The story of AElfeah comes under the year A.D. 1011.  “In this year sent the king and his witan to the (Danish) army, and desired peace, and promised them tribute and food on condition that they ceased from their harrying.  They had then overrun East Anglia, and Essex, and Middlesex, and Oxfordshire, and Cambridgeshire, and Hertfordshire; and south of Thames, all Kent and Sussex, and Hastings, and Surrey, and Berkshire, and Hampshire, and much of Wiltshire.  All these misfortunes befell us through ill counsel, that they were not in time (either) offered tribute or fought against, but when they had done the greatest ill, then peace and truce were made with them.  And nevertheless for all the truce and tribute, they went flockmeal everywhere and harried and robbed and slew our poor folk.  And then, in this year, between the nativity of St Mary and St Michael’s Mass, they sat round Canterbury and came into it through treachery, because AElfmaer betrayed it, whose life the Archbishop AElfeah had before saved.  And there they took the Archbishop AElfeah, and AElfweard, the king’s reeve, and Abbot AElfmaer, and Bishop Godwin.  And Abbot AElfmaer they let go away.  And they took there within all the clergy, and men and women:  it was untellable to any man how much of the folk there was.  And they were afterwards in the town as long as they would.  And when they had thoroughly surveyed the city then went they to their ships and led the Archbishop with them.  Then was he a captive who erewhile had been the head of the English race and of Christendom.[I] There might then be seen misery there where oft erewhile men had seen bliss, in that wretched city whence had first come to us Christendom and bliss before God and before the world.
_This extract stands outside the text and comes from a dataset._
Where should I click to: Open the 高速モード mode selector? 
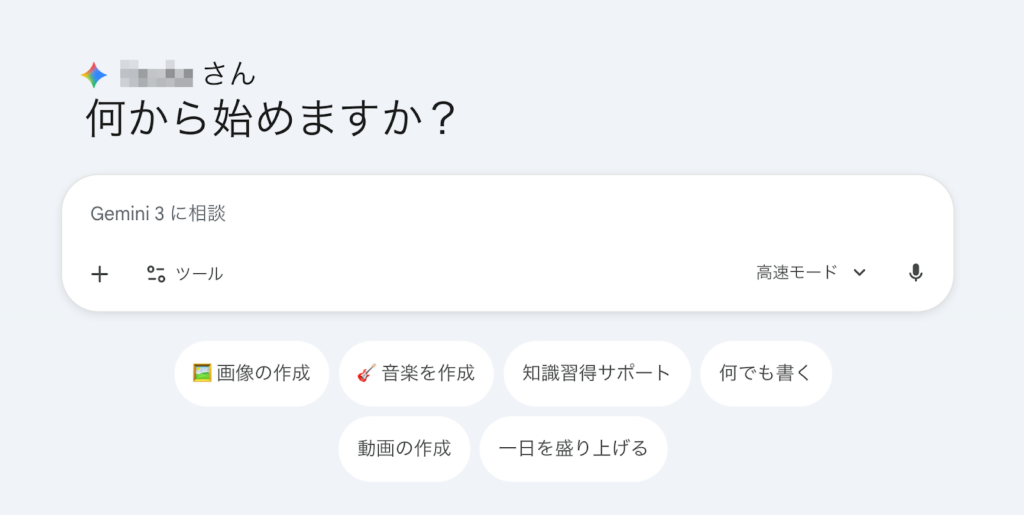(798, 273)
[Footnote I:  i.e. of English Christianity.]

“And they kept the archbishop with them as long as to the time when they martyred him.
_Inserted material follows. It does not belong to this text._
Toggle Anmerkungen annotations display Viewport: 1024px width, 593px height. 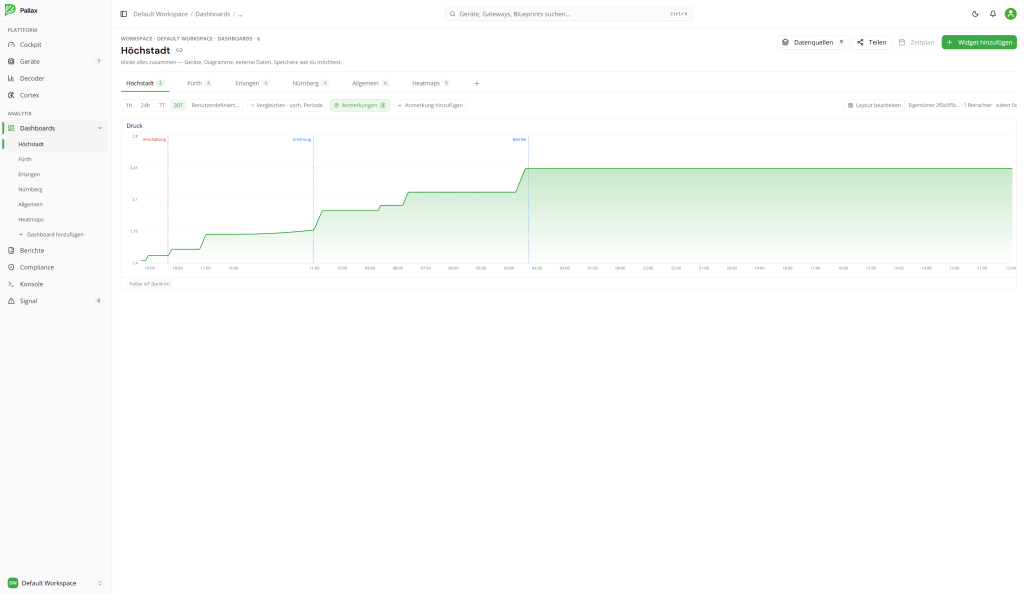pos(360,105)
“A.D. 1012.  In this year came Eadric the ealdorman, and all the chief witan, religious and lay, of the English folk of London, before Easter:  Easterday was then on the date of the Ides of April (13th April).  And they were there then so long as until all the tribute was paid, after Easter; that was eight and forty thousand pounds.  Then on the Saturday (19th April) was the (Danish) army greatly stirred up against the bishop, because he would not promise them any money; but he forbad that anything should be given for him.  They were also very drunken, because wine had been brought there from the south.  Then took they the bishop, led him to their husting on the eve of Sunday, the octave of the Pasch; and there they then shamefully killed him:  they pelted him with bones and the heads of oxen, and then one of them struck him with an axe-iron on the head, so that with the blow he sank down; and his holy blood fell on the earth, and that his holy soul be sent to God’s kingdom.”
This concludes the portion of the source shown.